Saved data entries:
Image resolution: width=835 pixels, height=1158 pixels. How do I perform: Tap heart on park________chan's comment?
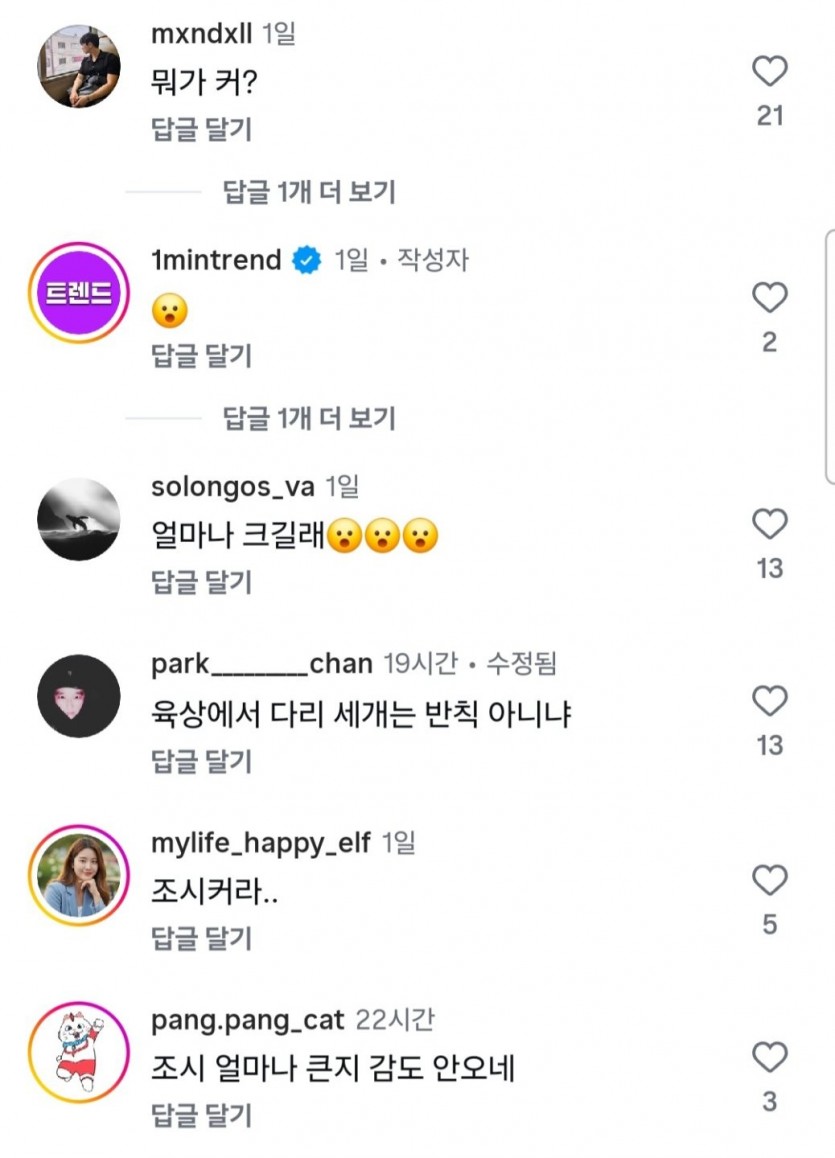point(770,701)
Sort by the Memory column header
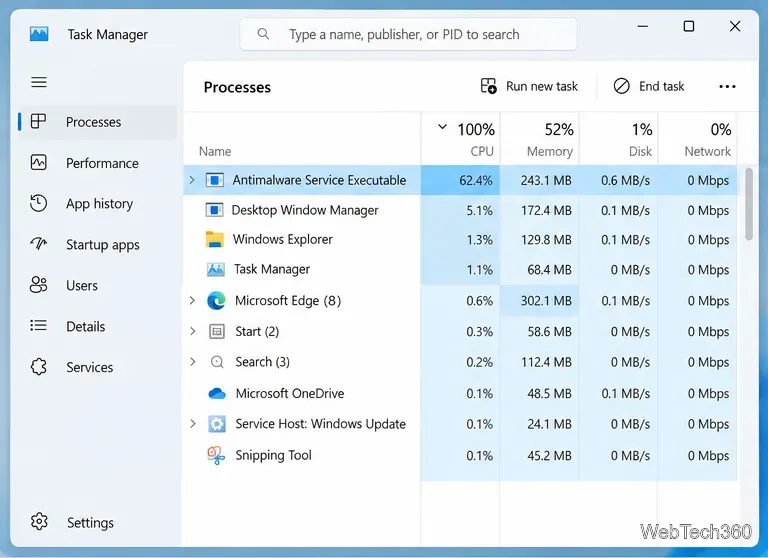 click(539, 139)
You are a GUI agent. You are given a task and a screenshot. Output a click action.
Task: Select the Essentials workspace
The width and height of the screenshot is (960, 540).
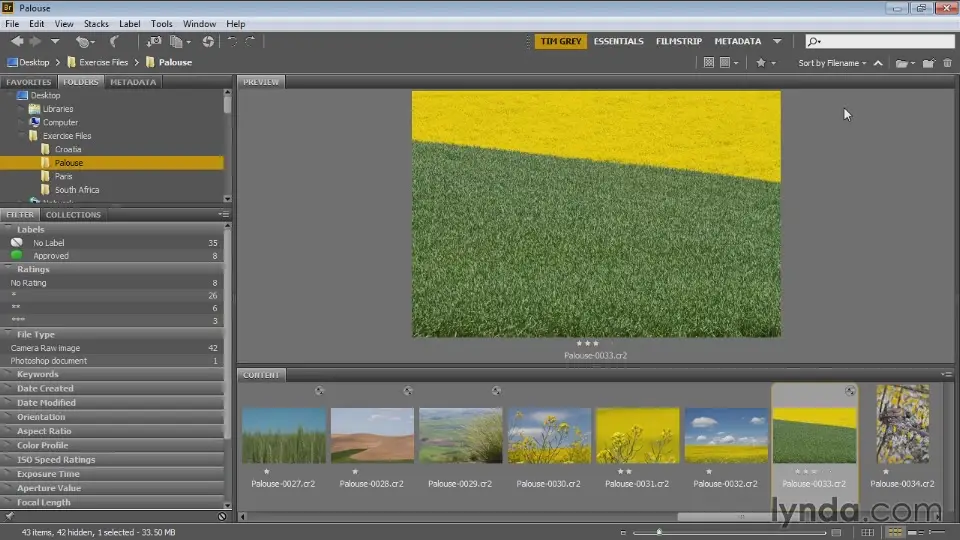618,41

- [WORK INSTRUCTIONS] From the line that includes "You are a GUI" on down to the last line of the entries above, set down each line exactly, leaving out the pictures.

- [OUTPUT FOR THIS TASK]
You are a GUI agent. You are given a task and a screenshot. Output a click action.
Task: Select the Essentials workspace
The width and height of the screenshot is (960, 540).
618,41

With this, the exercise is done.